The obstacles here are threefold. First, you have to get past the fan response, which we've seen a lot of right here over the last 24 hours. People hate change. Second, you have to deal with the players themselves. The NHLPA has fought these suspensions fairly hard, which is where the last part gets tricky: the league. They're being awfully shrewd here. It's really pretty clever, in an evil genius sort of way. By handing out occasional big suspensions and letting the players make a stink about it each time, they have an easy rebuttal if the PA ever comes at them with a player endangerment lawsuit. "We tried to make it safer, but they fought us on it every step of the way." But by doing it only sporadically, in a seemingly arbitrary way and rarely ever for a star player, it prevents an epidemic of having the most marketable players sitting in the press box for weeks at a time.
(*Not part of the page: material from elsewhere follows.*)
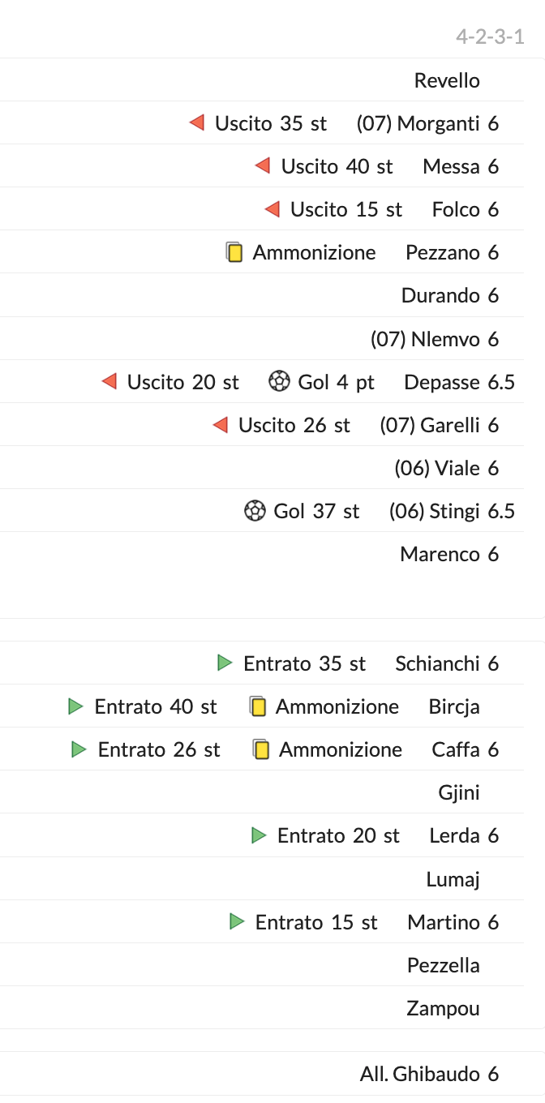
Task: Click the yellow card icon for Pezzano
Action: click(234, 252)
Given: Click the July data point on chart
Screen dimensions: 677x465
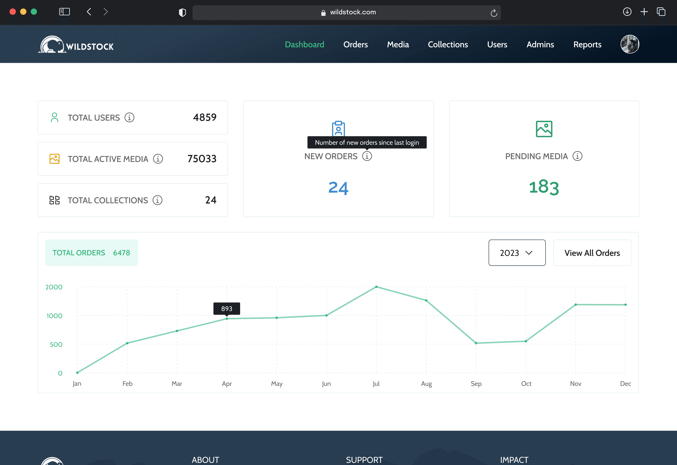Looking at the screenshot, I should click(x=376, y=287).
Another big hurdle, though, is that this is a mental health issue as much as a physical one, and our culture is much more sympathetic to claims of "I have a broken leg" than it is to "I have clinical depression." Having to pick between dangerous hockey and no hockey at all is a false choice. Our options are either stick with the status quo or try to make things safer, and I see no compelling reason not to at least try to make things safer.
I disagree with you on this part though, I personally do not think being weak of mind and body is progressive nor does it move us in the right direction. It's very possible to be strong yet honorable, tough yet empathetic, etc. Basically all I'm saying is that you don't have to be a ***** in order to be sensitive to the people around you.Caveman attitudes about the "p***yfication" of America move us in the wrong direction.